BEGIN Data to examine
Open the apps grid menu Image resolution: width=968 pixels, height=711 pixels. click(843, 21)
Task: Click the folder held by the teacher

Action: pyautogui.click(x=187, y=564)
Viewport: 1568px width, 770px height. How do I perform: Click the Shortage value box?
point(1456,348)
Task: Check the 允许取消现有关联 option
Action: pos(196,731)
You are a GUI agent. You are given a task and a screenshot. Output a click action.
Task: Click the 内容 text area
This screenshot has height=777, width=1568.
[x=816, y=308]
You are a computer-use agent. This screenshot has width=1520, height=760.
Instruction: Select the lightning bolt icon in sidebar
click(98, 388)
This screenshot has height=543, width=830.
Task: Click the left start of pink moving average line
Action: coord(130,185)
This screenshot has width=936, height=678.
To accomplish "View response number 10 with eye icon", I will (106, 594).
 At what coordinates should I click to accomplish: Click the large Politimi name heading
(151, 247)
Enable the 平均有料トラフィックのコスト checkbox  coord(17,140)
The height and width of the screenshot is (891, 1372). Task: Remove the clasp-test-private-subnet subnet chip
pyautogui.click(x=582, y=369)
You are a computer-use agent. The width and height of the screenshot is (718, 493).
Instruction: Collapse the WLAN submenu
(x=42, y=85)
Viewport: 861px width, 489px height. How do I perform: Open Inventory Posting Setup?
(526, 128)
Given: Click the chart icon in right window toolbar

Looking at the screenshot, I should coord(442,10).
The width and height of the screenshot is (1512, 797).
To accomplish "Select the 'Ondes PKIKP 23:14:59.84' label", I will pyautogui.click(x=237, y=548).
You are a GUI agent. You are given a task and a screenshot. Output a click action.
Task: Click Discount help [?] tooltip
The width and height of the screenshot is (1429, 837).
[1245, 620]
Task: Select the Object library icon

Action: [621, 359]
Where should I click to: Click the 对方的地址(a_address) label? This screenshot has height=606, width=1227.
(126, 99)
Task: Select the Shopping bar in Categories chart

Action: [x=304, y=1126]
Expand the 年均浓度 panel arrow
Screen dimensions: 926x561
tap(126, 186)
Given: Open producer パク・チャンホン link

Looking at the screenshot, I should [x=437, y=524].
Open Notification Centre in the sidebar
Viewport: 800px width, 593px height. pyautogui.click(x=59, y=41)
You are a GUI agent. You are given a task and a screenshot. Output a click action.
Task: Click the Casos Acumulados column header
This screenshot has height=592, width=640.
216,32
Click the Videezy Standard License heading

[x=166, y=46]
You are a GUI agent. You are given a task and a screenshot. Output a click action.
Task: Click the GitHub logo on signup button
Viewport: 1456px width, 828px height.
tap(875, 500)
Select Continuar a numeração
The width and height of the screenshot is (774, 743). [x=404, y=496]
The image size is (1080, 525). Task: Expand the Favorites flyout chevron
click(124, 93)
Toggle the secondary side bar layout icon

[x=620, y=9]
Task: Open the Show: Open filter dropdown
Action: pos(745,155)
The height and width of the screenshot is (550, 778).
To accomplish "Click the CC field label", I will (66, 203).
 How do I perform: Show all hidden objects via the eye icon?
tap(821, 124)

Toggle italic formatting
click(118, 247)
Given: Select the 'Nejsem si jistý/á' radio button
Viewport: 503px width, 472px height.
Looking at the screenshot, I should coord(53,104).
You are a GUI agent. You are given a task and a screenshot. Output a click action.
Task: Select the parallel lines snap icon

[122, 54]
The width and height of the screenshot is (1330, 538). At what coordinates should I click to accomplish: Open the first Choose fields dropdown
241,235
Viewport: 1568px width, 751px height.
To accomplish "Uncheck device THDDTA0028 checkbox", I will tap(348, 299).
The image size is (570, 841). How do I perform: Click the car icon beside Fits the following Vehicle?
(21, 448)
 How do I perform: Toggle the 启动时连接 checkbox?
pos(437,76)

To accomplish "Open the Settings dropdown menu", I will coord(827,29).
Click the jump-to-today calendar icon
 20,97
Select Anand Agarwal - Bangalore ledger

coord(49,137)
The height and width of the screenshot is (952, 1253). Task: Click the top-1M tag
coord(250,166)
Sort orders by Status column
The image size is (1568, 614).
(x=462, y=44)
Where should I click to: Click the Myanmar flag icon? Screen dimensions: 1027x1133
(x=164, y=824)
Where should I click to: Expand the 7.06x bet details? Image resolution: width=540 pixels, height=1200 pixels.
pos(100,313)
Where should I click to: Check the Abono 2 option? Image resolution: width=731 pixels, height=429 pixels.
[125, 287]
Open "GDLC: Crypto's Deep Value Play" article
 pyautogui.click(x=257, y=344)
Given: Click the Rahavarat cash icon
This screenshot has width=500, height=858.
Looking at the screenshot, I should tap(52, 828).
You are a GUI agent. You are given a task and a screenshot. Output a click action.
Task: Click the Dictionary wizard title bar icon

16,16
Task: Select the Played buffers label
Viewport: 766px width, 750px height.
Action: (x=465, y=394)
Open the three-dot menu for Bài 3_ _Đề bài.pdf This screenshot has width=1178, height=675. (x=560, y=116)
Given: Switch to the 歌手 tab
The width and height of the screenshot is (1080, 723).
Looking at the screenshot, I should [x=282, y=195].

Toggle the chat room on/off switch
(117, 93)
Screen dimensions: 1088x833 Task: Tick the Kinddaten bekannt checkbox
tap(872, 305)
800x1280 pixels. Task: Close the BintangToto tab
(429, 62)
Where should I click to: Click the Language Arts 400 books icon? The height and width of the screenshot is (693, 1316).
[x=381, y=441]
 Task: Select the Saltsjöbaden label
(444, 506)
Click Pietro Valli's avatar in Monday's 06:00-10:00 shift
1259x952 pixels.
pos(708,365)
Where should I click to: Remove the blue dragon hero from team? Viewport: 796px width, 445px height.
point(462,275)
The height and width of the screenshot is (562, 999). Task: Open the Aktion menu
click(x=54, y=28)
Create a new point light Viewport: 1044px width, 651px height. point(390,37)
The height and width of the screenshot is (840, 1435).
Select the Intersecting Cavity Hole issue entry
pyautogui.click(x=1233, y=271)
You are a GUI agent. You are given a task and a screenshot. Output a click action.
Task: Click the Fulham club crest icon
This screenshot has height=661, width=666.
END Data to examine
→ **About this exercise**:
Reproduce, with both ends included, the lines from the one holding "Task: Click the Dictionary" to the end of the records above.

→ **Answer below**:
Task: Click the Dictionary wizard title bar icon

16,16
Task: Select the Played buffers label
Viewport: 766px width, 750px height.
Action: (x=465, y=394)
Open the three-dot menu for Bài 3_ _Đề bài.pdf This screenshot has width=1178, height=675. (x=560, y=116)
Given: Switch to the 歌手 tab
The width and height of the screenshot is (1080, 723).
Looking at the screenshot, I should [x=282, y=195].

Toggle the chat room on/off switch
(117, 93)
Screen dimensions: 1088x833 Task: Tick the Kinddaten bekannt checkbox
tap(872, 305)
800x1280 pixels. Task: Close the BintangToto tab
(429, 62)
Where should I click to: Click the Language Arts 400 books icon? The height and width of the screenshot is (693, 1316).
[x=381, y=441]
 Task: Select the Saltsjöbaden label
(444, 506)
Click Pietro Valli's avatar in Monday's 06:00-10:00 shift
1259x952 pixels.
pos(708,365)
Where should I click to: Remove the blue dragon hero from team? Viewport: 796px width, 445px height.
point(462,275)
The height and width of the screenshot is (562, 999). Task: Open the Aktion menu
click(x=54, y=28)
Create a new point light Viewport: 1044px width, 651px height. point(390,37)
The height and width of the screenshot is (840, 1435).
Select the Intersecting Cavity Hole issue entry
pyautogui.click(x=1233, y=271)
You are a GUI agent. You are given a task and a screenshot. Output a click action.
Task: Click the Fulham club crest icon
This screenshot has height=661, width=666.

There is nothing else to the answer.